Oldest known Torah scroll discovered in Italy. An Italian university professor found what is believed to be world’s oldest complete Torah scroll. Mauro Perani, professor of Hebrew at the University of Bologna, said the scroll originally was believed to be no more that about 400 years old. New studies and carbon dating tests suggest it was written around 850 years ago. The scroll had been stored for centuries in the university’s archives but had been mislabeled in 1889 as dating from the 17th century. When Perani re-examined the scroll, he realized it used a script of the oriental Babylonian tradition, hinting it must be extremely old. The professor then had the scroll carbon-dated by laboratories at Italy’s University of Salento and the University of Illinois. Both tests confirmed the scroll dated from the second half of the 12th century to the first quarter of the 13th century.

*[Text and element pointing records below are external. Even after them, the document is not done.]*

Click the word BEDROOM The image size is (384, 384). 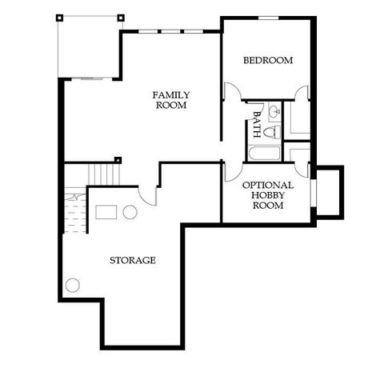tap(268, 60)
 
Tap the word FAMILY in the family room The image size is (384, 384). tap(171, 95)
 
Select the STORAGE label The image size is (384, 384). tap(132, 260)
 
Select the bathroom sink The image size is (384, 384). tap(273, 110)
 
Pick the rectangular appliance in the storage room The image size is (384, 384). tap(106, 212)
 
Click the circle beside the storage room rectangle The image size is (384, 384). tap(129, 212)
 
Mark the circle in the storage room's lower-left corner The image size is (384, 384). tap(74, 285)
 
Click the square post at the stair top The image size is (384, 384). tap(118, 159)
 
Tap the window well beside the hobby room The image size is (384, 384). tap(329, 192)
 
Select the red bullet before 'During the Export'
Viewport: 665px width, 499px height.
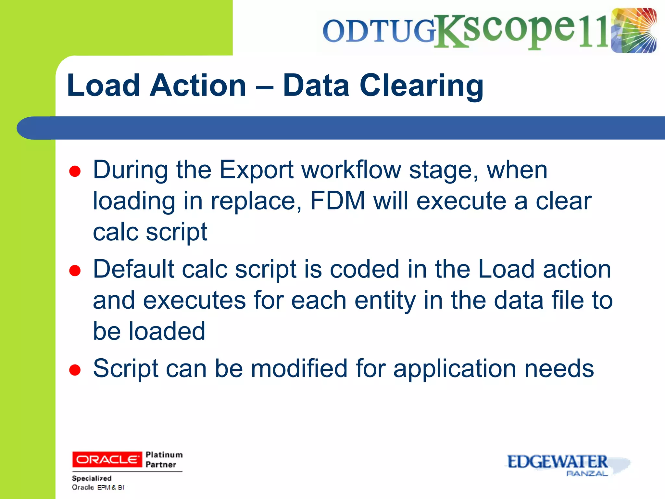[75, 171]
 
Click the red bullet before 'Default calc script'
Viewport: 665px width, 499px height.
[75, 270]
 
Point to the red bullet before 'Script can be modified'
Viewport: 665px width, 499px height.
[75, 370]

Lutheran group elects gay bishop. Evangelical Lutheran Church in America elected its first openly gay bishop, R. Guy Erwin, to oversee churches in Southern California, four years after the church allowed openly gay men and lesbians to serve as clergy. The ELCA’s five-county Southwest California Synod elected Erwin to a six-year term. Erwin, who holds a doctorate, bachelor’s and two master’s degrees from Yale University, has spent several years teaching university and seminary classes. He currently serves as a pastor at Faith Lutheran Church in Canoga Park, Calif., and a professor of Lutheran confessional theology at California Lutheran University. Part Osage Indian, Erwin also is the first Native American bishop in the ELCA. The ELCA is the largest Lutheran denomination in the United States, with more than 4 million members in 9,638 congregations. Observers note the election is likely to further strain relations between the ELCA and the nation’s second-largest Lutheran body, the more theologically conservative Lutheran Church-Missouri Synod. The two bodies work together on disaster relief, refugees and immigration but hold different positions on social issues.
TheMissouri governor vetoes anti-Shariah law. Missouri Gov. Jay Nixon has vetoed a bill that would have made his state the seventh in the nation to prohibit judges from considering Shariah—Islamic law—and other “foreign laws” in their decisions, saying the legislation would make it harder for families in his state to adopt children from overseas. If state judges would not be able to consider foreign decrees that are sometimes required to finalize adoptions, adoptive families and children would be left stranded, Nixon asserted. State Sen. Brian Nieves, who introduced the bill in February, called the governor’s reasoning for his veto “gibberish” and labeled as “absurd” his assertion the bill interferes with foreign adoptions. Nieves could try to override the veto; a veto override requires a two-thirds majority in both chambers, and the bill had the support of 24 of 34 senators and 109 of 167 state representatives when it passed earlier this year.